My kid used to not even like RICE. I mean - who doesn't like rice? Now one of her favorites: Buy broccoli slaw (grated broccoli stems, carrots and purple cabbage) and saute in olive oil while cooking rice (or boil in bag if you must). I do this separately because the slaw cooks down to half the size - toss it into a large serving or mixing bowl. Get turkey kielbasa - I like butterball; less fat than Echrich - slice (or cut lengthwise first for smaller pieces if kids are young enough for choking hazard) and saute in same pan you used for slaw. When they are heated and browned a bit, toss them in the bowl. When rice is done add that, mix it all up. Serve with more unsweetened applesauce as a side. Again you have all of the food groups here in one dish. I have switched over to half white/half brown rice but can't quite get her to enjoy wild rice. (I also put broccoli slaw in spaghetti sauce to increase veggie content).

Make extra rice and save for next night - make a tetrazinni - use a can of cream of celery (or chicken or mushroom depending on your taste - I use 98% fat free/low sodium versions) mix with rice, mix in any veggie chopped small (can be assorted left overs!) and chicken or turkey (I use left overs from a roasted chicken earlier in the week), add in a cup of grated cheddar, stir it all together and pop in the oven to heat through. I save the "heels" of wheat bread, dry them on the counter and put in the food processor for bread crumbs and sprinkle on top with some grated parmasean - makes a nice thin crunchy crust. But not required.

Your objective =>
Proceed with the forum post on rice dishes for a picky child, picking up after its final sentence. The listing after this text is not involved in the work.

Supplied information =>
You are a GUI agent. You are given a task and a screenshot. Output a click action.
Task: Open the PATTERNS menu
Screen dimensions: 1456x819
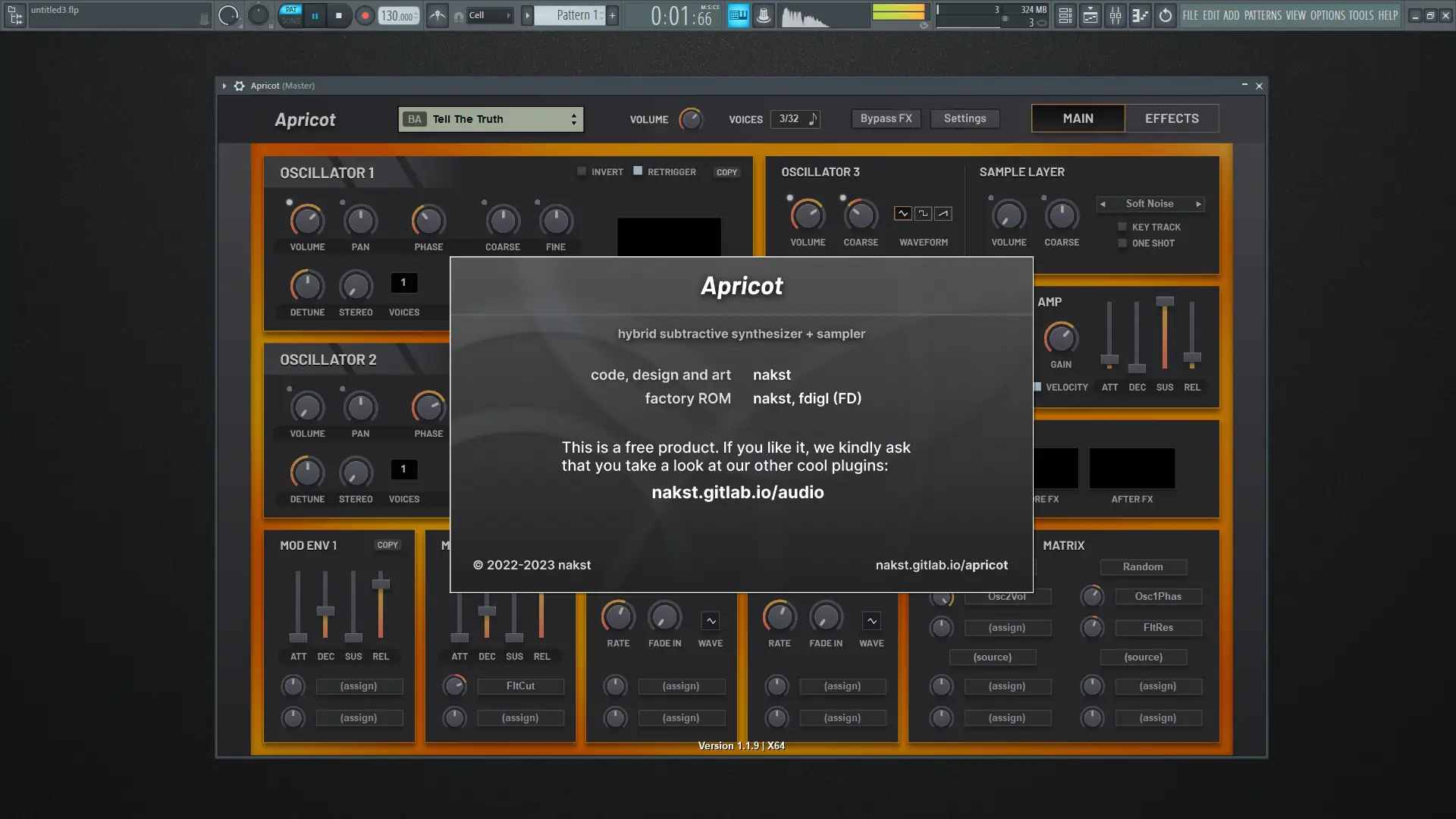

Response to the exercise =>
Another dish that I was surprised she liked - winter squash. Cut acorn or hubbard squash in half and remove seeds, put in an oven safe dish with a little water and cover. Cook for 45 minutes or until flesh soft. While that cooks, brown sausage until it crumbles and drain. When squash are done, flip them over and fill the cavity with sausage. Top with a tablespoon of brown sugar. It has a savory sweet flavor and every kid who has had it loves it. Oddly enough.

You cook spaghetti squash the same way but let it cool a bit and use a fork to "fluff" it into strings like spaghetti. I mix it half/half with angel hair pasta because she caught on when I used it alone with the sauce. 

Those were some go-to quick dinners that she liked. I've branched out a little since then. (PS everything is cooked at 350 that I have listed here.)


----------



## EnjoliWoman (Jul 2, 2012)

Almost recovered is probably cringing at my recipes because he's a much better cook LOL


----------



## Almostrecovered (Jul 14, 2011)

everyone has to start somewhere


----------



## Blondilocks (Jul 4, 2013)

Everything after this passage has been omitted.